Work required: Say how many lines in the data hold "agent". Nothing else belongs in the answer.

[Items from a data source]
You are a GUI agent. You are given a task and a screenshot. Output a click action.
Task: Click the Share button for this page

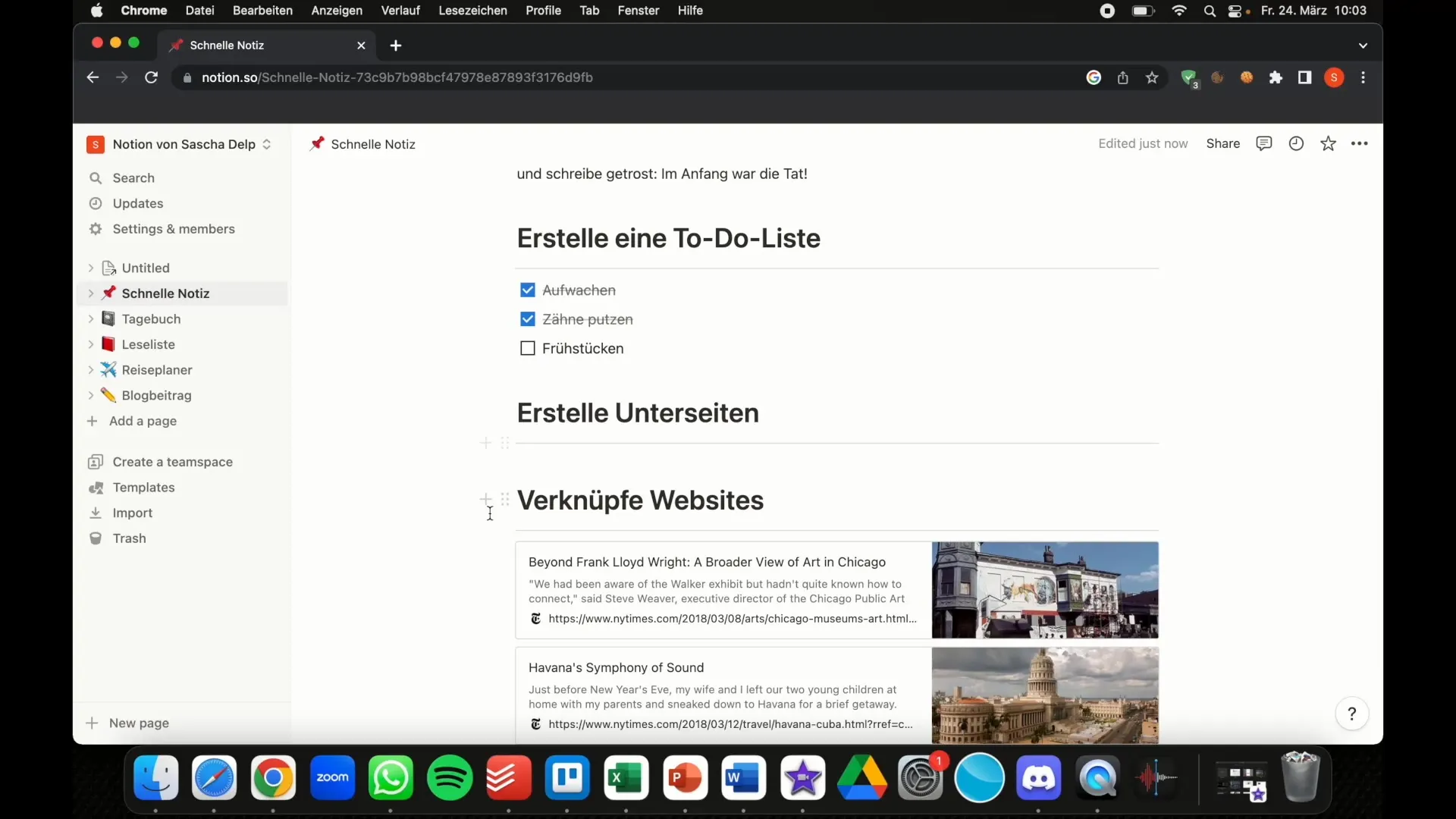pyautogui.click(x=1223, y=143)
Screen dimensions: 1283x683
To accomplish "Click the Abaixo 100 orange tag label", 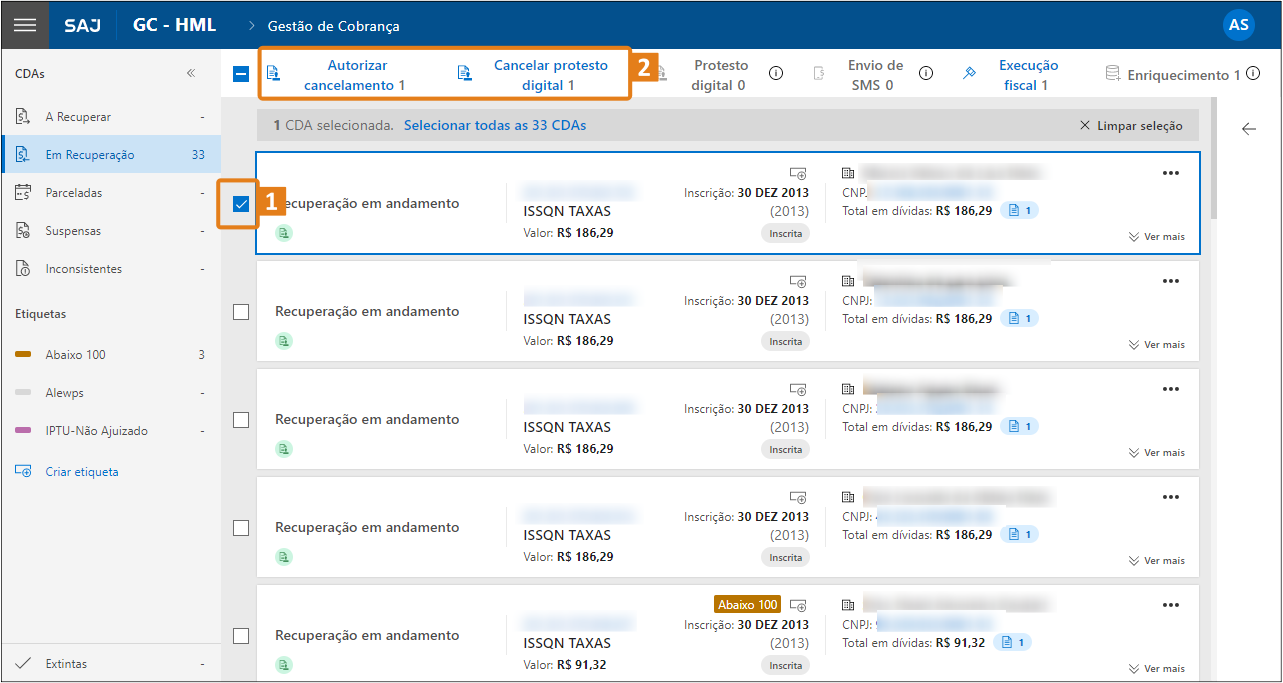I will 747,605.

...

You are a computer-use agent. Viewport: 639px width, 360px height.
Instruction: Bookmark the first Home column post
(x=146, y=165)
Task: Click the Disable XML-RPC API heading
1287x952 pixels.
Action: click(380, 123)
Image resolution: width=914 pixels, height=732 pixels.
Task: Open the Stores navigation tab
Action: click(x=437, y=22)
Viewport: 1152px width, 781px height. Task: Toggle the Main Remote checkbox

Task response: 2